You don't need to go further than your nearest pro sports game with its nonstop bombardment of noisy sideshows, or your nearest movie theater with its nonstop barrage of special effects, to realize that we have become a nation increasingly unaccustomed to the virtues that go along with saving - virtues like quiet, patience and reflection.

Without an appreciation for such virtues, how can we expect people to take the time to sit down and sort out how to improve their finances? Especially when that entails painful concepts like delaying gratification today for greater rewards tomorrow?

Brobeck's answer: Americans have already shown themselves capable of changing attitudes toward smoking and drunken driving. So why not saving?

Hence his five-year crusade, with the help of the Ford Foundation and others, to devise a grand plan for changing America's culture of debt. The most visible results of his efforts so far are a fledgling national program called America Saves (www.AmericaSaves.org) and a year-old experimental program in Cleveland known as Cleveland Saves, which is serving as a laboratory for the national program.

The Cleveland program matches up people who want to save with "wealth-building coaches" who give them advice and moral support. Since it began, he says, 1,400 people have signed up, drawn by workshops, radio ads, billboards and promotional efforts by local employers and financial institutions. Similar programs are being planned, he says, in another nine cities.

Where the effort leads will depend on how many more people show interest, and on how much support the consumer federation continues to get from foundations that have financed its effort. Ideally, Brobeck says, he would like to change enough Americans' attitudes so that a majority become focused on saving. His estimate now is that only about 40 percent of Americans could be considered savers.

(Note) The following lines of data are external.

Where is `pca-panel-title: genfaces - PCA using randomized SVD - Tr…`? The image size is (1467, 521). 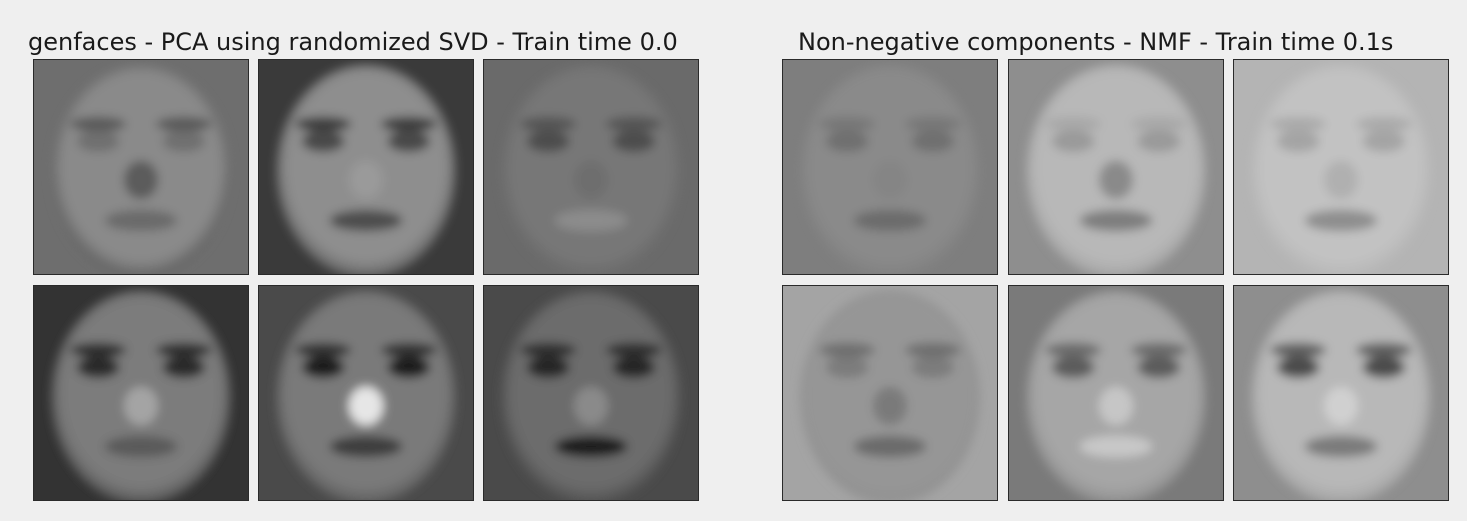 pca-panel-title: genfaces - PCA using randomized SVD - Tr… is located at coordinates (353, 42).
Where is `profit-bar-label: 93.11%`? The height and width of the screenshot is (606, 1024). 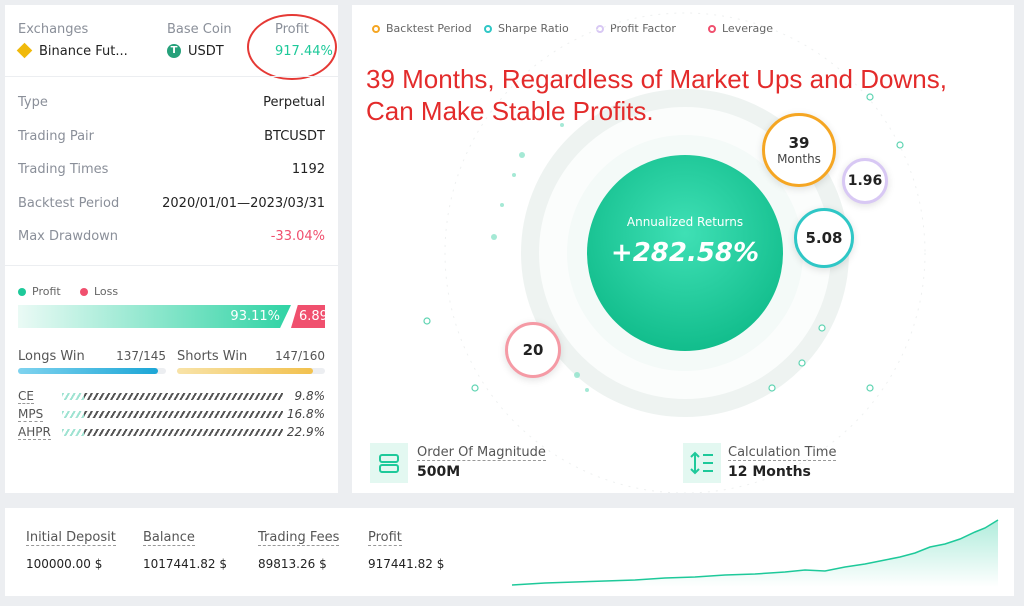 profit-bar-label: 93.11% is located at coordinates (255, 316).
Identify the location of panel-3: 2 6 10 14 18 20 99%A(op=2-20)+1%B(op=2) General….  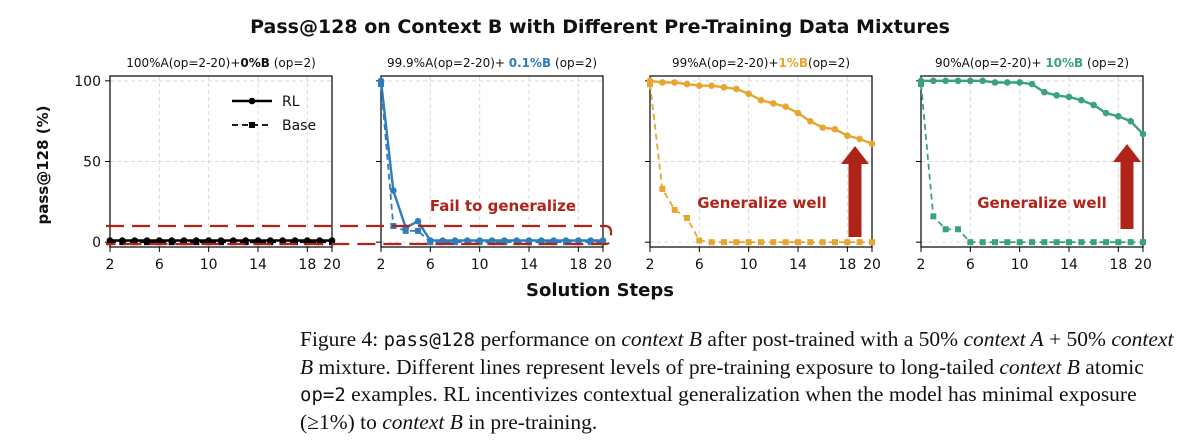
(763, 164).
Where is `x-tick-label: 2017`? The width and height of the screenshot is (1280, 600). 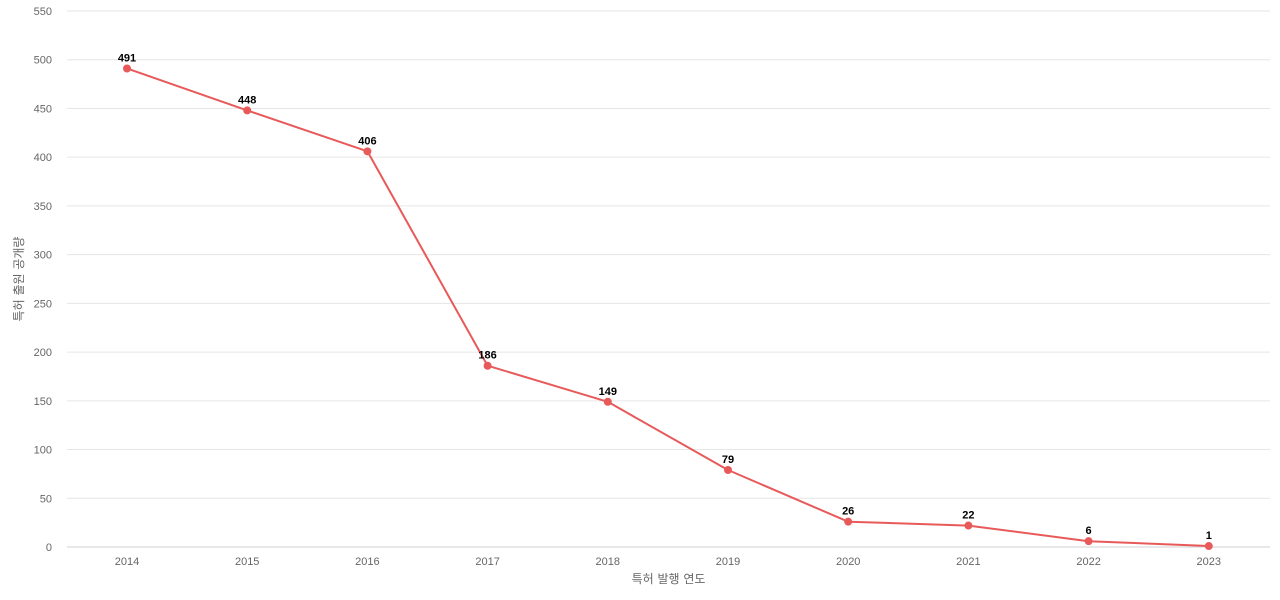
x-tick-label: 2017 is located at coordinates (487, 562).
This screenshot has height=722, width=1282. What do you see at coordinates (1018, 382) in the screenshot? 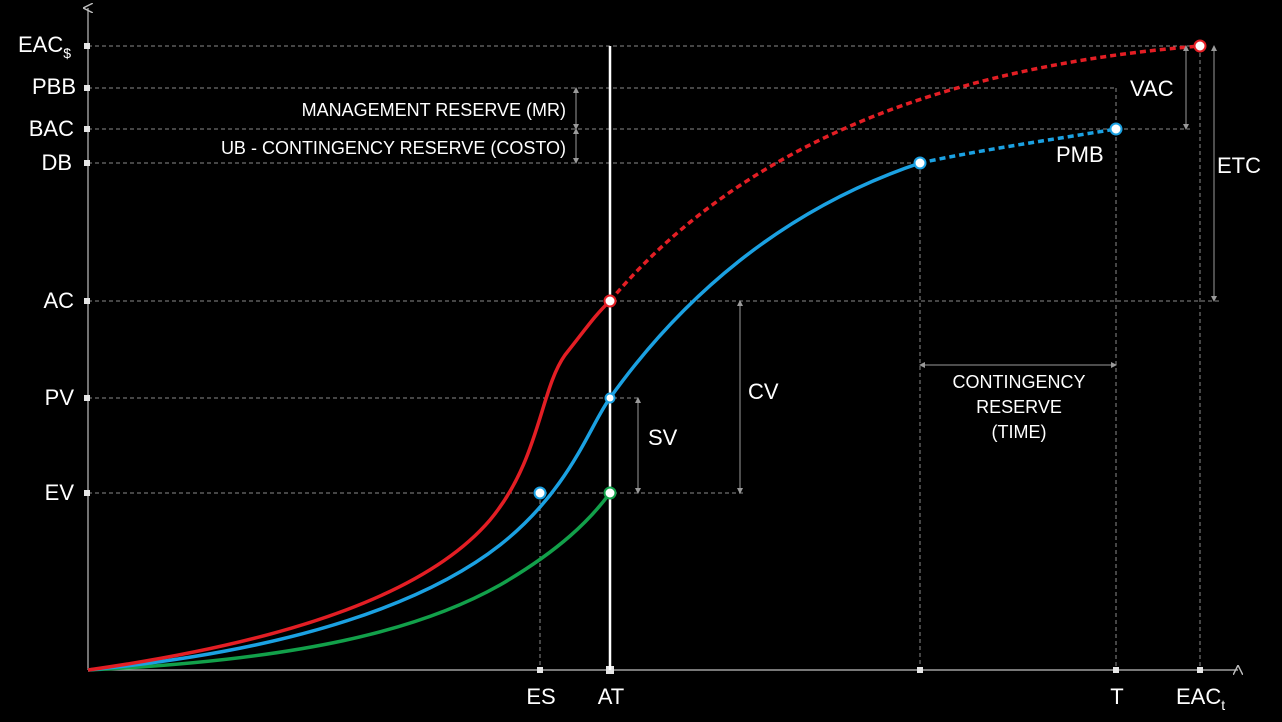
I see `label-contingency-time-1: CONTINGENCY` at bounding box center [1018, 382].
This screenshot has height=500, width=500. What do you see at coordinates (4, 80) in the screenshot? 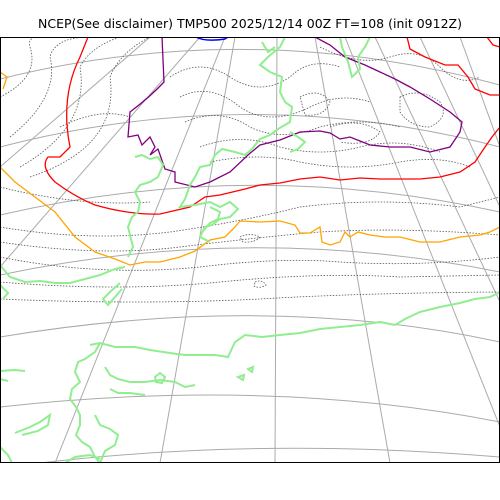
I see `temperature-contour-orange` at bounding box center [4, 80].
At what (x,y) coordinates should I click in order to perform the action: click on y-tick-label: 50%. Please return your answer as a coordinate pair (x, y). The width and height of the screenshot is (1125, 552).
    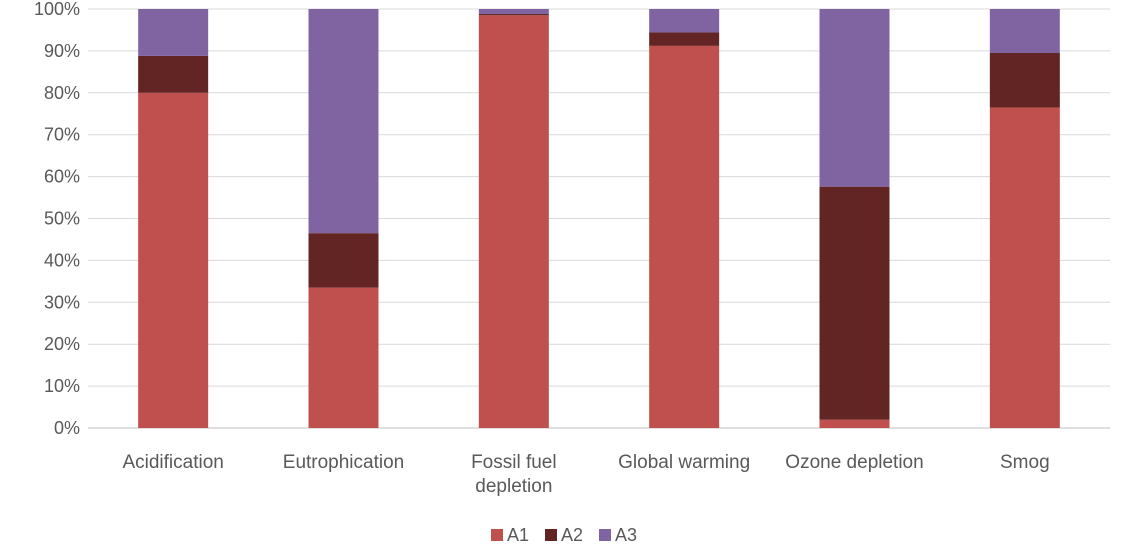
    Looking at the image, I should click on (62, 219).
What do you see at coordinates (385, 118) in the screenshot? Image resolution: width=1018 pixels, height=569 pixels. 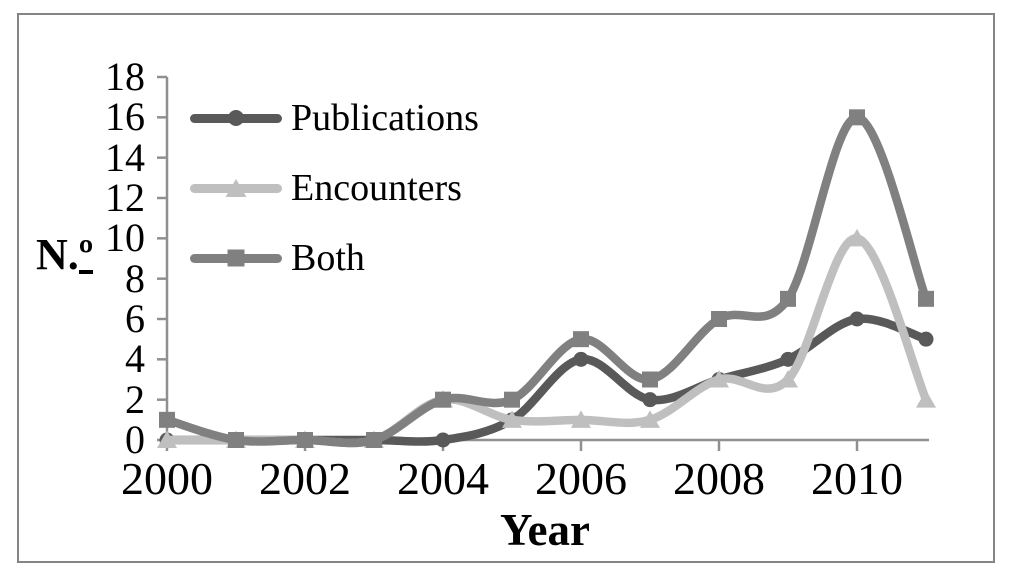 I see `legend-label-publications: Publications` at bounding box center [385, 118].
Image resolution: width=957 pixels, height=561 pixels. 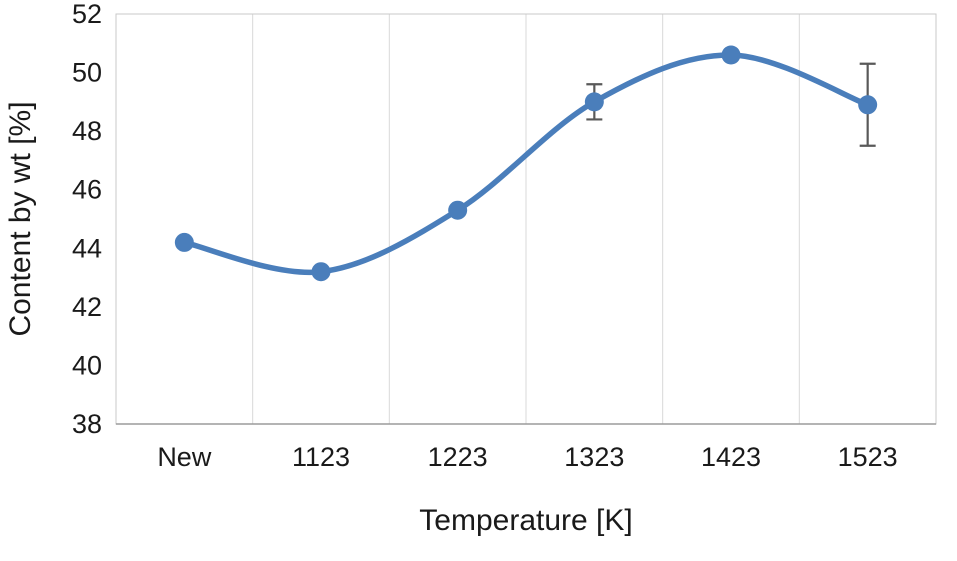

How to change the minds of tens of millions of Americans? One way, he says, is to focus on the positive message that even Americans with modest incomes can set aside enough money to build substantial nest eggs. Too many Americans don't even try, he says, because they mistakenly believe that only people with high incomes can afford to save.

Another strategy is partly semantic: Instead of inviting people to workshops on paying off debts, they're invited to sessions on "building wealth" - an approach that has proven more enticing.

Brobeck says he and his colleagues are learning as they go what people seem to need to change their attitudes toward saving. The notion of offering free half-hour financial- planning sessions was born in Cleveland (local residents can call 216-781-8090), he says, when it became apparent that many people seeking help had questions more complicated than their "wealth-building coaches" could answer.

Brobeck doesn't pretend he's found a sure-fire formula yet for achieving his goal. For now, he says Cleveland remains an experimental lab. And if it doesn't work?

"This is a big country and the culture doesn't change easily," he says. "What drives us is that no matter how successful we are, we know we are helping many individuals."

Elizabeth Auster is a senior writer in The Plain Dealer's Washington, D.C., bureau.